E.g. you have very simple table.
CREATE TABLE users_info(
id bigint NOT NULL,
name text,
amount bigint NOT NULL
);
If you want to execute a query with no custom types or other advanced behavior then the simplest way to do this is:
#include <ozo/request.h>
#include <ozo/connection_info.h>
#include <ozo/shortcuts.h>
#include <boost/asio.hpp>
int main() {
// The boost io_context is the central management object for asyncronous operations.
boost::asio::io_context io;
// Container of rows which accepts integer and nullable string columns in the sequence.
// (This is an alias on std::vector of std::tuple - see the documentation)

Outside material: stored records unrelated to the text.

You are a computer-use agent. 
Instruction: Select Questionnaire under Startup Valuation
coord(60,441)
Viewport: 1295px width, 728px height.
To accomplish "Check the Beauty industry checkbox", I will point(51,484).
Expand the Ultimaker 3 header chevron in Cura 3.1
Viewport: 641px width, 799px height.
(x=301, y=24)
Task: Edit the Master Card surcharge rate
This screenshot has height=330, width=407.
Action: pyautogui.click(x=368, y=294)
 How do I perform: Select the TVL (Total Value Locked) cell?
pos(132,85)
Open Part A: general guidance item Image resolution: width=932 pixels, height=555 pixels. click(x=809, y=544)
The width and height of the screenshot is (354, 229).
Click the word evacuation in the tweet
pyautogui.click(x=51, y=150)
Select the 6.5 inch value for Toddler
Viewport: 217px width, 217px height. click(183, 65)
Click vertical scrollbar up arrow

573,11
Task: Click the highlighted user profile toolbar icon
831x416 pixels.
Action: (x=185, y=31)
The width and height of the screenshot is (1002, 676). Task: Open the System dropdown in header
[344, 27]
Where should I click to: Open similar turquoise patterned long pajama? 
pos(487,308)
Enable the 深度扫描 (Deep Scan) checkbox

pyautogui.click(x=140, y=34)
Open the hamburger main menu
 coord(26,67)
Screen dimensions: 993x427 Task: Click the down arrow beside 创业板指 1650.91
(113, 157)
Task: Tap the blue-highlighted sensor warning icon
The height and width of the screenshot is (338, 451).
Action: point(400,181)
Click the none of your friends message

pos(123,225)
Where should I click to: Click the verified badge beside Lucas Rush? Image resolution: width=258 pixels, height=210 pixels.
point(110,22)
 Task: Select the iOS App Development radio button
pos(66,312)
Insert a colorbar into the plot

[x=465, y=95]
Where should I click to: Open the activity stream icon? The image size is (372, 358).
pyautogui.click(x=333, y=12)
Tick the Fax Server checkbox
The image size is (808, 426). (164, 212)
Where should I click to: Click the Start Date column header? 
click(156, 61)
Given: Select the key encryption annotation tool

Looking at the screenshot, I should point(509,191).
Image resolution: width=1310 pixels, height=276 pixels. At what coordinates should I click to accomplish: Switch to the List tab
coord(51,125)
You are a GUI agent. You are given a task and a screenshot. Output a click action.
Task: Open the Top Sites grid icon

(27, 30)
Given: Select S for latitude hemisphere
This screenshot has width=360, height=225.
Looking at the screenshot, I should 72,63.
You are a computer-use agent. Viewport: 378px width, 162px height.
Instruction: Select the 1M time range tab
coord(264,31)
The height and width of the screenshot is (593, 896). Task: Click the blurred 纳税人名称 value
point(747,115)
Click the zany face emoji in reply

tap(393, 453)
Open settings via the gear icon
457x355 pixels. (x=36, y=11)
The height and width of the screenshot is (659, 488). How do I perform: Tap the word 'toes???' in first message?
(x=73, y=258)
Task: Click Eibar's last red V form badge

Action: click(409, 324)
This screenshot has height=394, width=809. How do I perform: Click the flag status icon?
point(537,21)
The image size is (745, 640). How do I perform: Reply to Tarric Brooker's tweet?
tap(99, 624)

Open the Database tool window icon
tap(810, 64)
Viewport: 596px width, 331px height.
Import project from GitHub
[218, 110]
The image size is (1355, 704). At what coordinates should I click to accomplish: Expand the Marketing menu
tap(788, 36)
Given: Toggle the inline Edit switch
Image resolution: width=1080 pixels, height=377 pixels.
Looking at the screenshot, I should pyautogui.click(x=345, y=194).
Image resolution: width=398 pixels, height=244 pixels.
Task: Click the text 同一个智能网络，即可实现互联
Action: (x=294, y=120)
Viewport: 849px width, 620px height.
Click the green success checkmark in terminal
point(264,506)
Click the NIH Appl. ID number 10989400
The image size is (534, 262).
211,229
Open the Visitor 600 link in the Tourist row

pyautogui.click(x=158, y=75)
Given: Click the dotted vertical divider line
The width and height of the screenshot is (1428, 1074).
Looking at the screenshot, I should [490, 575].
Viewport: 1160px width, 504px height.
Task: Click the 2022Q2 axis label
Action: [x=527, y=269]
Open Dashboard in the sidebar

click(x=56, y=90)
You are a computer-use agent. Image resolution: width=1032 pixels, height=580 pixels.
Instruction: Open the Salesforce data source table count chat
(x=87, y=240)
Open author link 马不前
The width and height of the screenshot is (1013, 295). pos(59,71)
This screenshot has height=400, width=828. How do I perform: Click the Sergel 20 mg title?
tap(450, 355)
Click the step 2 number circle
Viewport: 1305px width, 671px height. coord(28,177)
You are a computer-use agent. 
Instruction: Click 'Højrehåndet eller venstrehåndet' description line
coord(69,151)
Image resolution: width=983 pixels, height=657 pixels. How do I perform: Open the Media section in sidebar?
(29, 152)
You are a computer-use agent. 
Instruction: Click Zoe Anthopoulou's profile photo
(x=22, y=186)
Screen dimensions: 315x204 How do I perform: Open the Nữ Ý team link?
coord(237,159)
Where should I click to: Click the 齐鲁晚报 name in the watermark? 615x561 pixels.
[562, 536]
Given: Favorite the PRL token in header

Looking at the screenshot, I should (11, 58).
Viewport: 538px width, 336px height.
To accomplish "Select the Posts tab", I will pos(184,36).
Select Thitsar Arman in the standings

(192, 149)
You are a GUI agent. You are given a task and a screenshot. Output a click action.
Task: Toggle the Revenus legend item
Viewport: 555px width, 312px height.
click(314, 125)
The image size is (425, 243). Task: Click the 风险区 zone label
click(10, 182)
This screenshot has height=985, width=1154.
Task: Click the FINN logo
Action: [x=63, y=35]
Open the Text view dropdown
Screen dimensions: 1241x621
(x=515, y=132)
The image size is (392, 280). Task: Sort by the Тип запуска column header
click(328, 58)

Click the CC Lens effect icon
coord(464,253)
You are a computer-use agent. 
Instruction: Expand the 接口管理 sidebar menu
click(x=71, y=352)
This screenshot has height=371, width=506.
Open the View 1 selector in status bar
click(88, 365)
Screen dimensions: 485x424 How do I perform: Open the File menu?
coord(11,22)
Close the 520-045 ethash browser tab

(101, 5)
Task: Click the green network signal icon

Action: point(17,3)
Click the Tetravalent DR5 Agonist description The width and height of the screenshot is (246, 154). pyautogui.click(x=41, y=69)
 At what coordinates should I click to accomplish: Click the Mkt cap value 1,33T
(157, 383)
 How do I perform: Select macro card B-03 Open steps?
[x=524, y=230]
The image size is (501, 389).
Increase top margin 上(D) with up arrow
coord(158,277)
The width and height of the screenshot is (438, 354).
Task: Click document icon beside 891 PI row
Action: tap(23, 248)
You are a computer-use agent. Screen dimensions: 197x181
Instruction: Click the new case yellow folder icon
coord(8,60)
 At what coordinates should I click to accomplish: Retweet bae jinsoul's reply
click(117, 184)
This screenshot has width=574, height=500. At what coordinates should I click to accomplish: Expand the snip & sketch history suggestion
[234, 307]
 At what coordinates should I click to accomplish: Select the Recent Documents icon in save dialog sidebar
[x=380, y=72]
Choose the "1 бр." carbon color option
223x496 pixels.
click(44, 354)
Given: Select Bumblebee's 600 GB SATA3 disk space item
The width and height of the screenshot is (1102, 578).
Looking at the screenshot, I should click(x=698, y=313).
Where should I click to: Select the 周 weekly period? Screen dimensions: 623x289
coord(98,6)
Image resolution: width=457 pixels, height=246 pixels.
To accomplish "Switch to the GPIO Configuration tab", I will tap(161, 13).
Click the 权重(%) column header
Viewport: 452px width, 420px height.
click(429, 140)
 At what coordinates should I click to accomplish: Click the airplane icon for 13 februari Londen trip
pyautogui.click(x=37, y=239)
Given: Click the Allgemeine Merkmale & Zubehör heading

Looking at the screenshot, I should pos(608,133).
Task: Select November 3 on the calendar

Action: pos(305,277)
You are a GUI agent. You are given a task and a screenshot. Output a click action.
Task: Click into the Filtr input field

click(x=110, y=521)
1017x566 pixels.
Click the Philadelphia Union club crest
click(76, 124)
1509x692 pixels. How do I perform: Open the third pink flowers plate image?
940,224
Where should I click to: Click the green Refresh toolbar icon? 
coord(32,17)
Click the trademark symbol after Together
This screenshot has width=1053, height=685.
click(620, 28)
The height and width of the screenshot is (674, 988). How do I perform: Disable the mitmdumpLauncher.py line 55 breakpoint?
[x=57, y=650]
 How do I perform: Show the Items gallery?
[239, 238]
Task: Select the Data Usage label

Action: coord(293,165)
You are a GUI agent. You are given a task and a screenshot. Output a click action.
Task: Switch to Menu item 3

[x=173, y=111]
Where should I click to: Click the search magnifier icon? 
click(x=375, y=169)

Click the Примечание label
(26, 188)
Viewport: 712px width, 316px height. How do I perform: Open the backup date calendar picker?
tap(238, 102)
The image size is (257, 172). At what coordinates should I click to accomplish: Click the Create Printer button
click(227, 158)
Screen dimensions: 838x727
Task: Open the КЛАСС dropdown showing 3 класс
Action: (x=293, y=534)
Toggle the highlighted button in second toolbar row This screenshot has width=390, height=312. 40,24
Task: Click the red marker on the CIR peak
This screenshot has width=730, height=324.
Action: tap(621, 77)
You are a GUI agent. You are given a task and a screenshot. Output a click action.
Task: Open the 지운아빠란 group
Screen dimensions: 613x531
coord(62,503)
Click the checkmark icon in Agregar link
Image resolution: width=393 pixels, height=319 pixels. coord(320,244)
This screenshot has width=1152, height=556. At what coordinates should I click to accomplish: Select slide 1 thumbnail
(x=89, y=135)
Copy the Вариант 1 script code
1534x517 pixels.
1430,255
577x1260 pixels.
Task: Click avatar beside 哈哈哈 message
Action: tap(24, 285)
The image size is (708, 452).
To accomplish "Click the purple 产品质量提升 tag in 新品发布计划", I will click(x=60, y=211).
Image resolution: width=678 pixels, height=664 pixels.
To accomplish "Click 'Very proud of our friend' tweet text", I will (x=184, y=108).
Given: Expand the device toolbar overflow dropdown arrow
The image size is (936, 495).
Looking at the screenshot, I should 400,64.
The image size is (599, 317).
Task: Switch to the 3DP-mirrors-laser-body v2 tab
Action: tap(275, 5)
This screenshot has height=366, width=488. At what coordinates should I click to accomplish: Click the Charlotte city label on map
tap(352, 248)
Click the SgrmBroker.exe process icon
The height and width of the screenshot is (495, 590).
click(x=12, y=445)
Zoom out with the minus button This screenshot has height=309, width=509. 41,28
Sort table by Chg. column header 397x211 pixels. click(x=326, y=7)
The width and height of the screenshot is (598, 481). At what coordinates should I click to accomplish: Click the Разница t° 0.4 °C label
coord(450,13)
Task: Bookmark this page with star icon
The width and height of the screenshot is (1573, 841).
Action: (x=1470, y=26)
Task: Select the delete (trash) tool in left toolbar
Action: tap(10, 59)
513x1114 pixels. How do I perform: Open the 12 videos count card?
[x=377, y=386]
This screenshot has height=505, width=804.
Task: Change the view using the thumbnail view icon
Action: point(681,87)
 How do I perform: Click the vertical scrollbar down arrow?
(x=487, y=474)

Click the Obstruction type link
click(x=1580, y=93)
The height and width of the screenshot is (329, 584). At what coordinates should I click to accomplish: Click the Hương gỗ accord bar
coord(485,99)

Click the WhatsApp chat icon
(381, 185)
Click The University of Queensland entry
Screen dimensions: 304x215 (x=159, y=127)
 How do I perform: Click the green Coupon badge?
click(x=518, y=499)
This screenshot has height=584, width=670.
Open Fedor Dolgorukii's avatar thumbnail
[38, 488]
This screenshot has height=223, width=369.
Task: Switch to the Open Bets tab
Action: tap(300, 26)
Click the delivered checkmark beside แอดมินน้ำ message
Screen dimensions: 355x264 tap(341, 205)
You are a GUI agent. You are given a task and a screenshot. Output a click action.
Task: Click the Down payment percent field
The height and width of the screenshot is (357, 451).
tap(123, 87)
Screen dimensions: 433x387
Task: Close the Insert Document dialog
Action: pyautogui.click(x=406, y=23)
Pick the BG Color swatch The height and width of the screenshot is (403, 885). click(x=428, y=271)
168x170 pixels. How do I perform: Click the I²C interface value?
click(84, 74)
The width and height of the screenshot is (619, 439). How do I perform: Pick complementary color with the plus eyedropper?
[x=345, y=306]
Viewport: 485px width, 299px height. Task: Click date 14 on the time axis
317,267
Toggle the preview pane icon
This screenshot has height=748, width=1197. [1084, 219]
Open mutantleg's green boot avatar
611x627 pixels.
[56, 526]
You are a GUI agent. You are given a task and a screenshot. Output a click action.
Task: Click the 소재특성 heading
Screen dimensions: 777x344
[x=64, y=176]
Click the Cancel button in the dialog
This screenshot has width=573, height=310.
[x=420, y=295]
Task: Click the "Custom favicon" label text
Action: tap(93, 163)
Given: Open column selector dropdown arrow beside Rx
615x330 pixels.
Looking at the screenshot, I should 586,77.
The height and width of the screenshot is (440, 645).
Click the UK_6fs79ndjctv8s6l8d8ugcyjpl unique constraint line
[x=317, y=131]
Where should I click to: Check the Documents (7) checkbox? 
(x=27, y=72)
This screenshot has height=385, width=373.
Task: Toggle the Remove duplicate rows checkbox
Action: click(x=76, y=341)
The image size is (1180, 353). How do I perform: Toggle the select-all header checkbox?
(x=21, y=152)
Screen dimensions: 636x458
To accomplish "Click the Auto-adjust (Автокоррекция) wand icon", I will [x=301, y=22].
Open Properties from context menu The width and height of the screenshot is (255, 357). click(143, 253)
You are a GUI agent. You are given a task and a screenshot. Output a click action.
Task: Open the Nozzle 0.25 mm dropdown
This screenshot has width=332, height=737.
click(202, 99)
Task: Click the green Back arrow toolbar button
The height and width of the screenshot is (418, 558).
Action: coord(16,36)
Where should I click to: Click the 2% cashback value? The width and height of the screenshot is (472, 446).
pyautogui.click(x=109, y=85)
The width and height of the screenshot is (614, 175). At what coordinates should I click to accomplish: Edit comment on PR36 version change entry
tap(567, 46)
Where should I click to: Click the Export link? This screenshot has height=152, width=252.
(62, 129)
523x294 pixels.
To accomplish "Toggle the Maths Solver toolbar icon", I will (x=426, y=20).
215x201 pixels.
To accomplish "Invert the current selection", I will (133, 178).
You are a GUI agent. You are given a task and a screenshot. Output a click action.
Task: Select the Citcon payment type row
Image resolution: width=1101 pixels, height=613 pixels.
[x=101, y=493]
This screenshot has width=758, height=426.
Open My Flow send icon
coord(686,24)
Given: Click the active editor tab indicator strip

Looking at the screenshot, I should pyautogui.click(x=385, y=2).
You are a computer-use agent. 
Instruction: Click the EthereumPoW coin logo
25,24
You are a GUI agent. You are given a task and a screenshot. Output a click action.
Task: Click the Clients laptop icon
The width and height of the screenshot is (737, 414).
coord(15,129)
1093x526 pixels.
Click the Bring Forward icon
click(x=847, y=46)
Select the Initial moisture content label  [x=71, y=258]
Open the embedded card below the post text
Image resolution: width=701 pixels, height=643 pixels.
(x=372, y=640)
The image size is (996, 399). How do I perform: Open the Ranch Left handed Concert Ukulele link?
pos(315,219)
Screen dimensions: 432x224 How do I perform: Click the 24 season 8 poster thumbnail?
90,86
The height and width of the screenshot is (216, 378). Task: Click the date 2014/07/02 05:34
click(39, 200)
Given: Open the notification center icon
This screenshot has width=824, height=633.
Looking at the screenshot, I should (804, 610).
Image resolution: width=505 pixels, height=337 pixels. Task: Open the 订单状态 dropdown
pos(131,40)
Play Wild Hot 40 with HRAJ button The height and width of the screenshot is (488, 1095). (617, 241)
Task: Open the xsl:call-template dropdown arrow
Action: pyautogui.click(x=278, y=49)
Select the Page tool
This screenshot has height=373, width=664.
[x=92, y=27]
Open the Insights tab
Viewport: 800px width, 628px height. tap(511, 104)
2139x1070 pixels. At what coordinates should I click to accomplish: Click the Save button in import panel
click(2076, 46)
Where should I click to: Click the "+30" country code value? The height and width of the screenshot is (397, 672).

ozo::rows_of<std::int64_t, std::optional<std::string>> rows;
// Connection info with host and port to connect to
ozo::connection_info conn_info("host=... port=...");
// For _SQL literal
using namespace ozo::literals;
// Our query statement
const auto query = "SELECT id, name FROM users_info WHERE amount>="_SQL + std::int64_t(25);
// Request with connection provider, query and callback.
ozo::request(ozo::make_connector(conn_info, io), query, ozo::into(rows),
[&](ozo::error_code ec, auto conn) {
// Here we got an error, so we can get:
if (ec) {
// * Print error code's message
std::cerr << ec.message();
// * Print error message from underlying libpq
std::cerr << " | " << ozo::error_message(conn);
// * Print additional error context from OZO
if (!ozo::is_null_recursive(conn)) {
std::cerr << " | " << ozo::get_error_context(conn);
}
return;
};
// Connection should be in good state here,
// typically you do not need to check it manually
assert(ozo::connection_good(conn));
// We got results, let's do something with them, e.g. print them out
std::cout << "id" << '\t' << "name" << std::endl;
for(auto& row: res) {
std::cout << std::get<0>(row) << '\t' << std::get<1>(row) << std::endl;
}
});
io.run();
}
Let's look a little bit closer at this basic asynchronous query example.
ozo::rows_of<std::int64_t, std::optional<std::string>> rows;
Here we define a result type. ozo::rows_of
is an alias of std::vector<std::tuple<...>>
. And ozo::into
is an alias of std::back_inserter
. So ozo::request()
function will fill this vector of tuples by back inserting data from database's response, row by row. Please read the documentation for more details.
It is very important to preserve the same order of fields in the request and the types in the tuple (it is a little bit annoying, but there is a way to avoid it via Boost.Hana or Boost.Fusion structure adaptation).
Notice that the second position of the tuple is std::optional<std::string>
.This is because the name
field of the table can be NULL. Empty optional represents a NULL value (you can learn more about Nullable concept from the documentation). If if a NULL value is retrieved from the database for a type that is not an std::optional
, then a deserialization error will occur.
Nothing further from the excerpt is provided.